The woman, her friend, and that little boy walk out the door. I go into see the doctor and they’re gone from the lobby when I get out. So I’m walking toward the doors between the clinic and the pharmacy and here comes that mother – and she’s alone. I’ve got her now.

“Excuse me? Ma’am? “ My Texas is coming out. “Excuse me?” She turns to look at me and stops, even though she’s in a hurry. She’s young. Her eyes are light green... almost sea green. She has braces. “Erm... well, I couldn’t help but hear what was going on in there and I want you to know that you have a smart little boy. He knows how to push your buttons.” She smiled, “Yes, he’s a handful, he really does.” “Well, ma’am... boys like that will push every button you have if you let them know what they are...and he’s a smart little boy.” She nodded, still smiling, and my heart was calming. I smiled at her again. “But ma’am, one more thing, I have a suggestion. The next time he acts up like that – YOU take the walk by yourself, ok? He doesn’t need any more walks.” She stopped smiling and got the message.

You just never know who is listening in the clinic. You might just end up on YouTube... or at the end of the arm of a 220 pound woman who is walking down memory lane.

Friday, January 28, 2011

Who Knew

You know, we cry less now. And I'm not saying that to make you feel guilty in Heaven. I don't think guilt exists in Heaven, anyway. It's a hallmark that joy comes more frequently than the sorrow -- or even just a day, a plain old day. Plain old days come before the gut-twistng "why's," now, or the dull ache of just not wanting to feel anything at all. Those days are over. Thank God.

When the grief of your loss visits me, I know it isn't you. I used to wonder if you were settling your soul upon my body so I could taste what you felt that day; so that my questions would be answered bit by bit. I say taste because at those times I would feel this bitterness well up in me and it would come out of every opening on my face. It would wash and wash through me and out me until I could physically taste the grief.

Grief is such a polite word. That wasn't grief. It was anguish, it was torture, it was C.S. Lewis' "the eternal vivisector." NOW I understand what he meant! It's regret. I think I'm going to make regret a swear word in our house, just like we did with hate. You can drop the f-bomb in the house and get away with it. Say hate, and all three of my kids could say it in chorus, "Don't say hate, say 'dislike intensely.'"

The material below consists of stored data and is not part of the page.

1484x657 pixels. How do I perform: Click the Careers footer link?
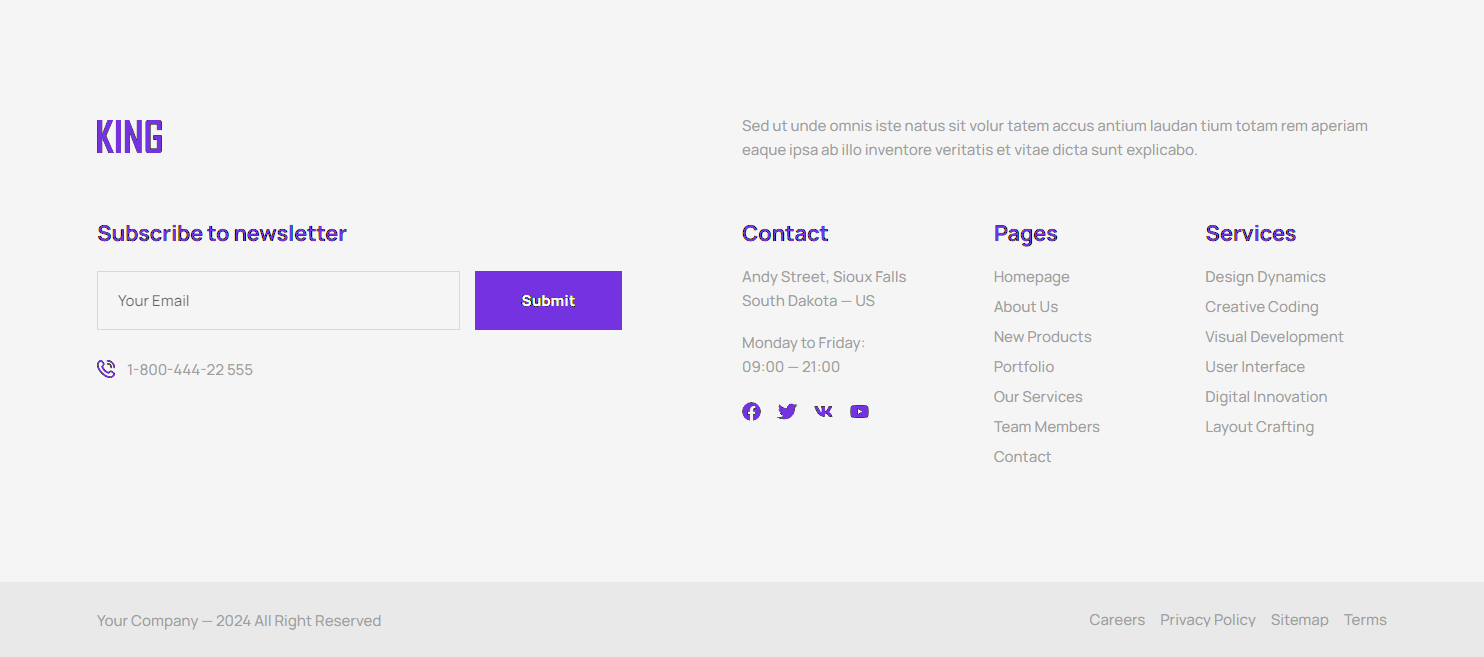pyautogui.click(x=1116, y=619)
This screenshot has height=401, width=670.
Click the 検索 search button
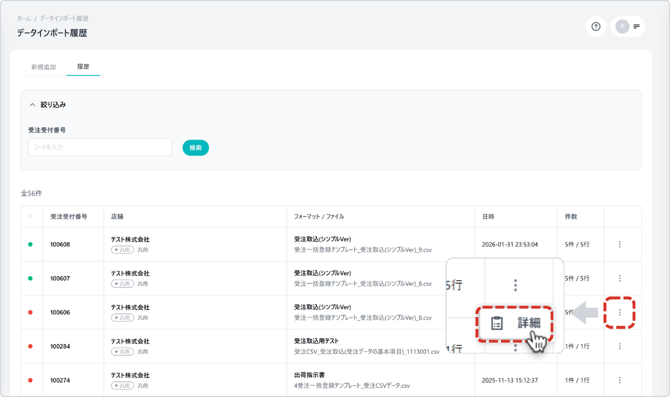[195, 148]
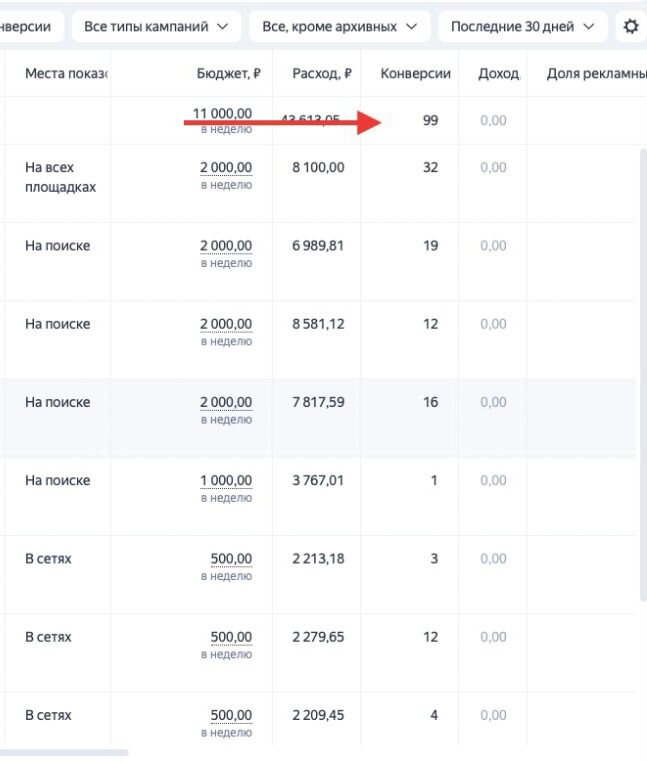The width and height of the screenshot is (647, 762).
Task: Click the cut-off "нверсии" filter button
Action: (30, 27)
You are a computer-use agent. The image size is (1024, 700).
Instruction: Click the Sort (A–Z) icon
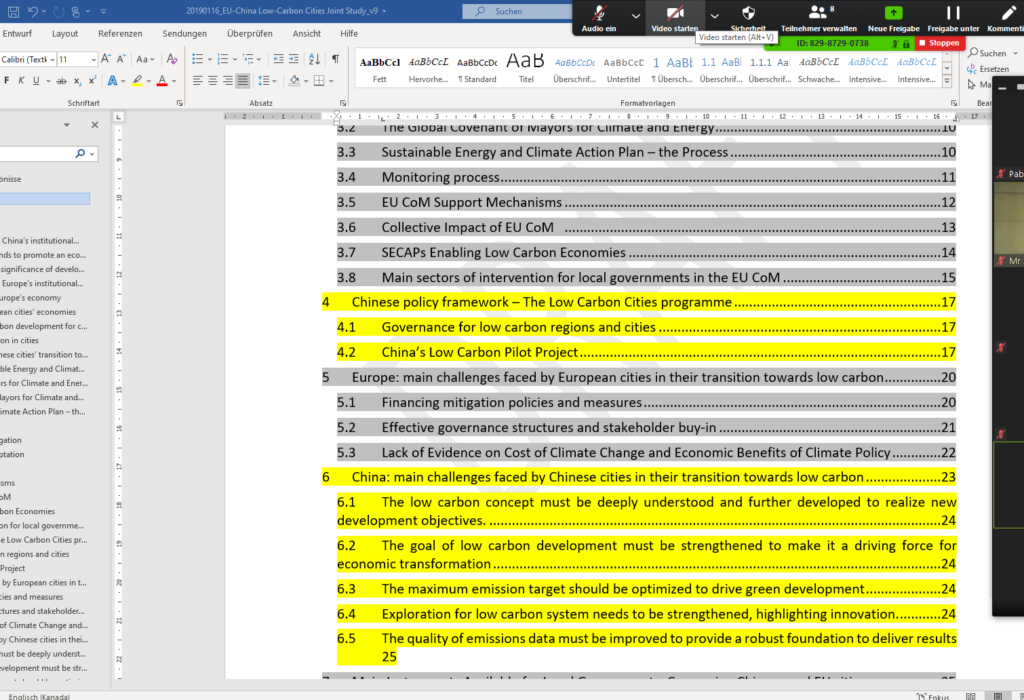[x=313, y=60]
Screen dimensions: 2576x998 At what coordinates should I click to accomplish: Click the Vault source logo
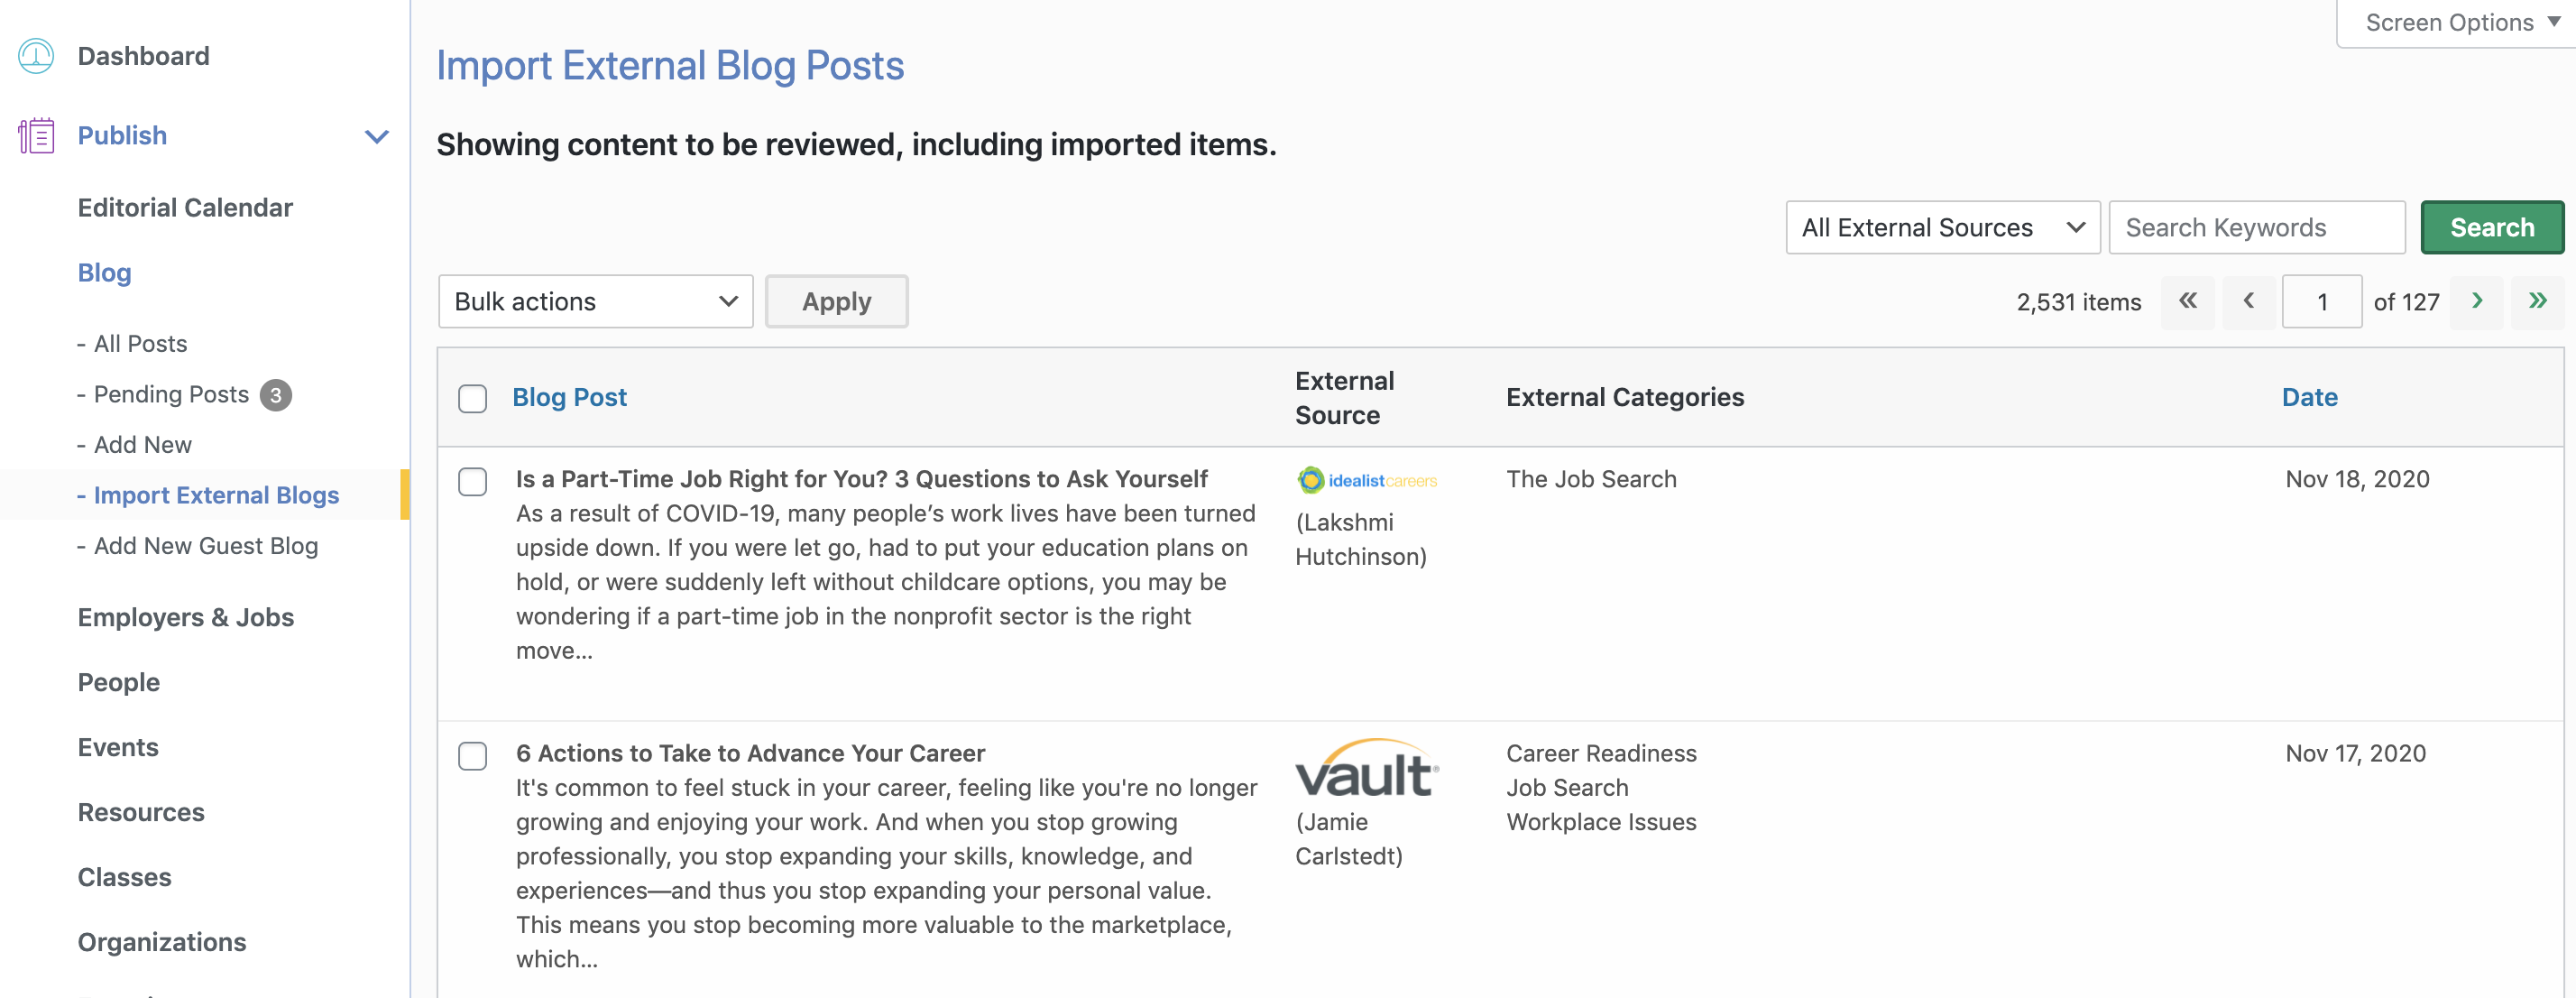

Pink wrote a song called "Who Knew" and in the video they make it about a romance, about a boy/girl break-up. The lyrics speak too plainly and I'll let them finish what I have to say here. I was walking the dog this morning and the song came on. I jokingly told Chris that I sobbed in the jail parking lot, I snuffled on Applegrove Street. I horked up a big old ball of snot on Alder Street and by the time I got to our door it had almost passed. I sat on the steps in the hallway, took off my boots and the dog dried me off instead of me drying him off. You'd really like him, Ben.

I'm sending you a note to Heaven to tell you that you haven't been forgotten and you will never be forgotten. You are loved... imperfectly, sloppily and with lots of tissues, loved.